- [Aim of the exercise] Starting at the line that holds "Expand the 运费计算 quick navigation arrow", restate every line word for word up to and including the last one in the listing below, and omit all pictures.

(Supplied records Opens)

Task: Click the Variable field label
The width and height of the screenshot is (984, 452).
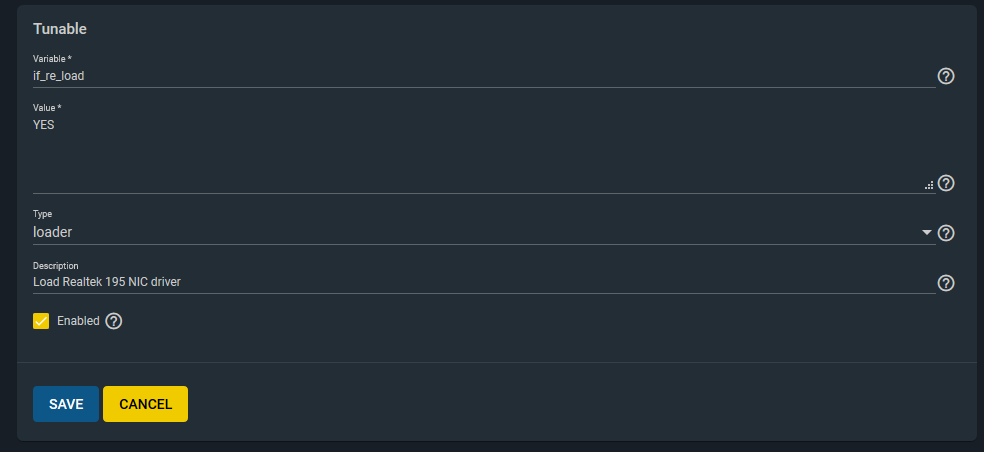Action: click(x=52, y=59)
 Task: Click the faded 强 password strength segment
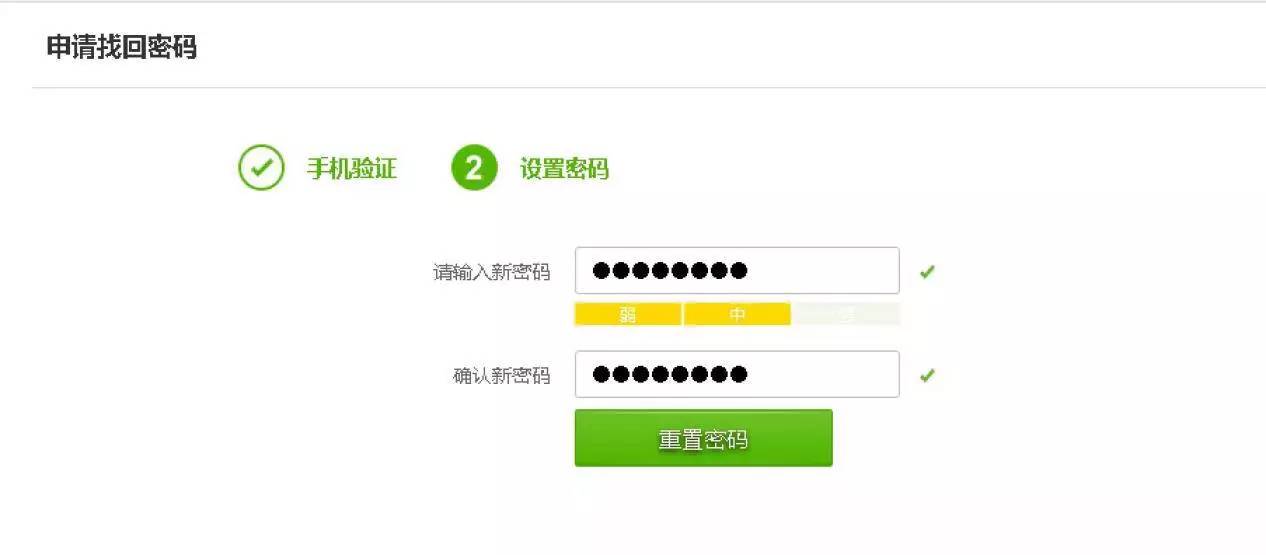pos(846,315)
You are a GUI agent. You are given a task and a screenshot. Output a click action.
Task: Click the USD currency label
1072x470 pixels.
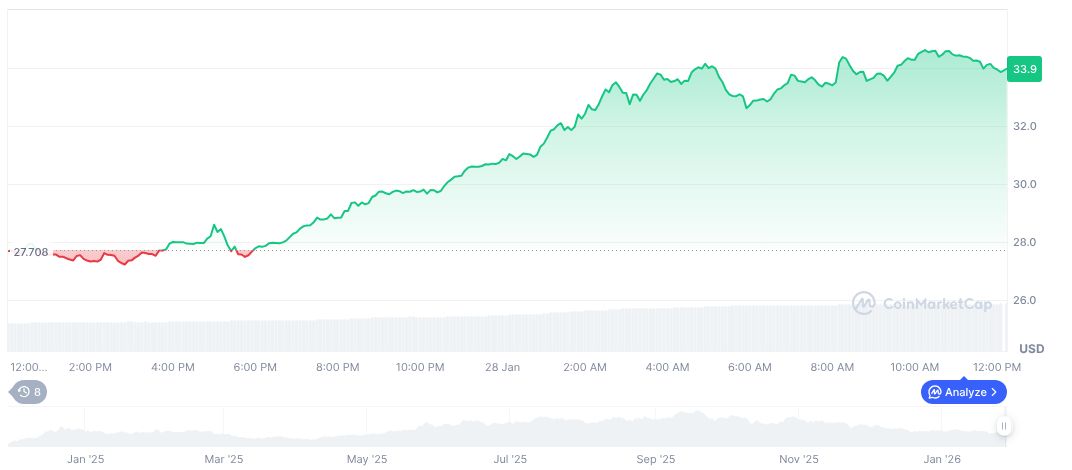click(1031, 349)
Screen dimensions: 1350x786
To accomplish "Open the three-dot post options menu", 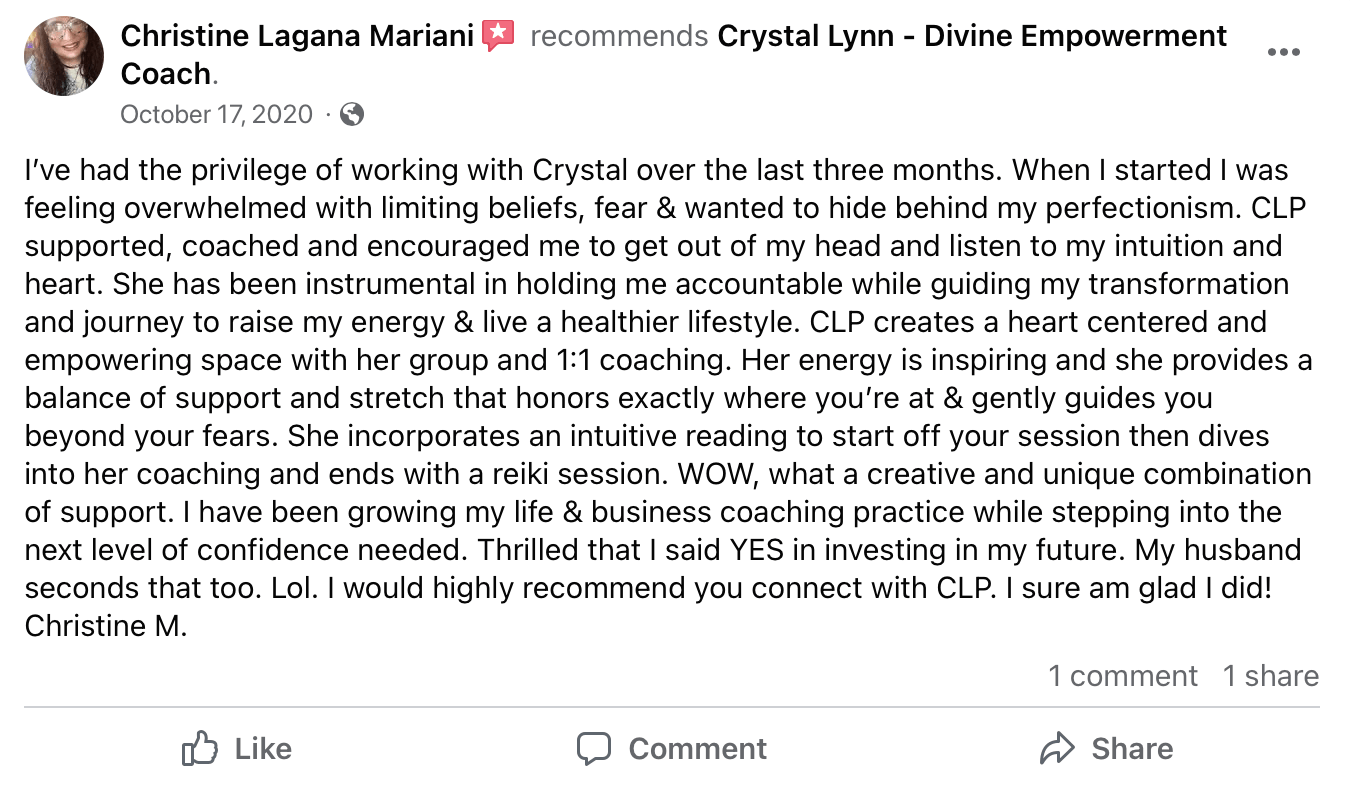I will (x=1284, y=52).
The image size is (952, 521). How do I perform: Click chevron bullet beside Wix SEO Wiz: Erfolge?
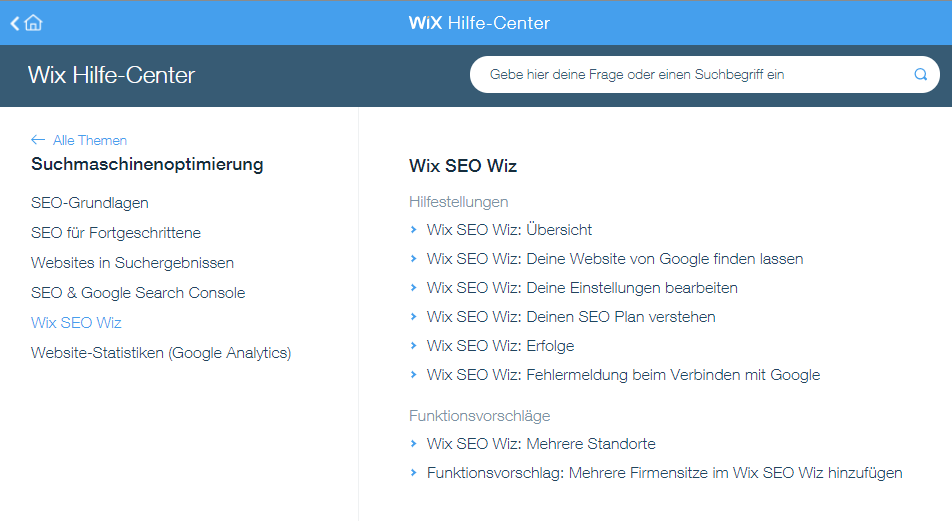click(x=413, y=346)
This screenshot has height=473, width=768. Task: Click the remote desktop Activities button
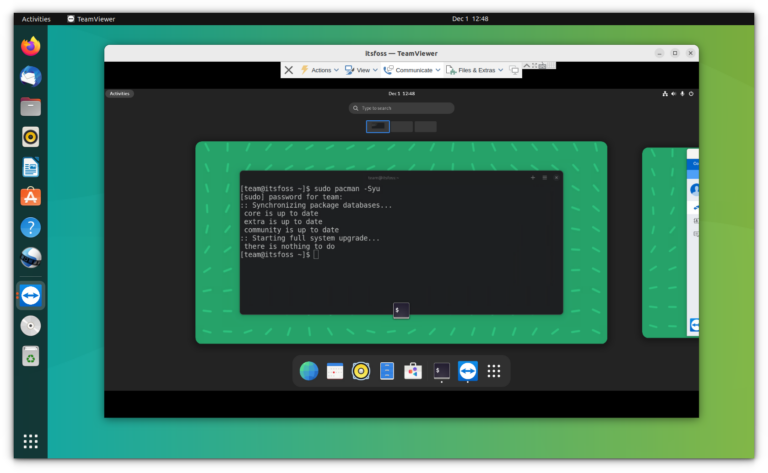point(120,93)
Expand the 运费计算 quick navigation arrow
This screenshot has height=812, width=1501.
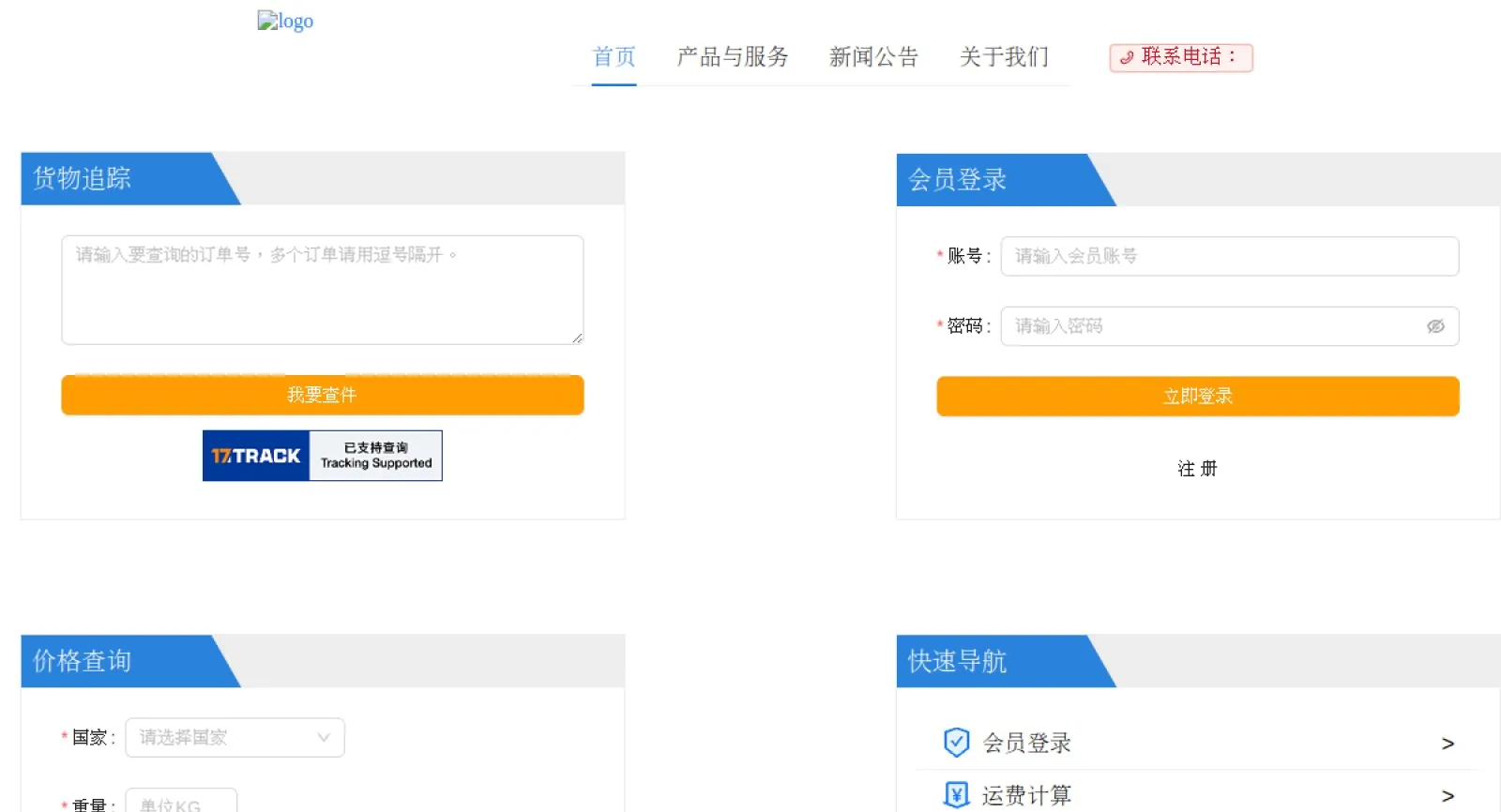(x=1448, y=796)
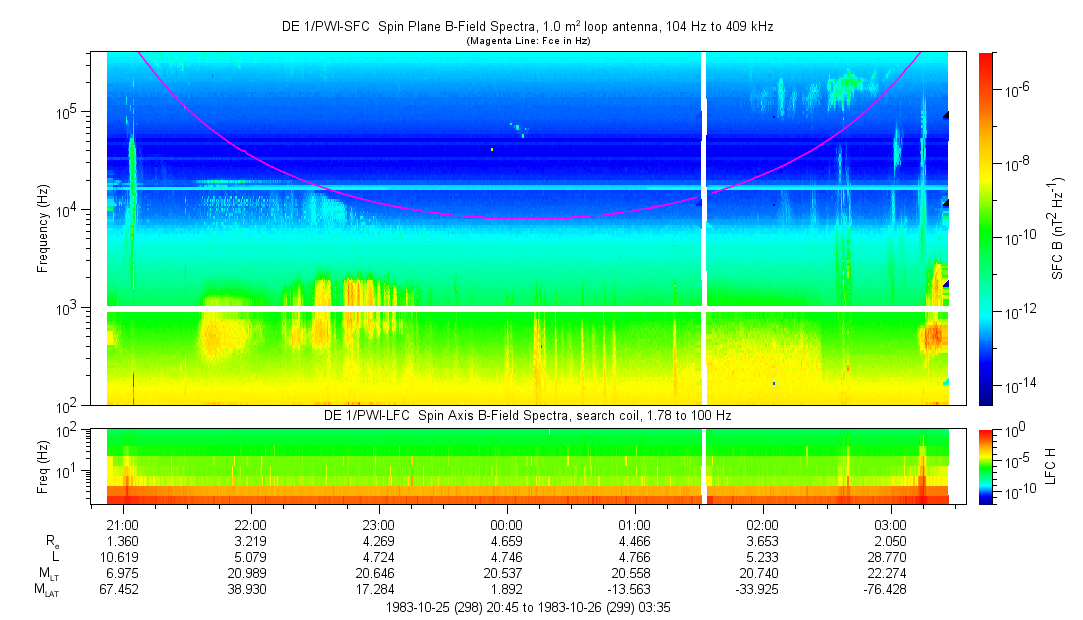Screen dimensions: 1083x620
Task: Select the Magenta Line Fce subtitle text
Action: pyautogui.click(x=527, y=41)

(Supplied records Closes)

- [Written solution]
Expand the 运费计算 quick navigation arrow
This screenshot has height=812, width=1501.
(x=1448, y=796)
Screen dimensions: 1083x620
Task: Select the Magenta Line Fce subtitle text
Action: pyautogui.click(x=527, y=41)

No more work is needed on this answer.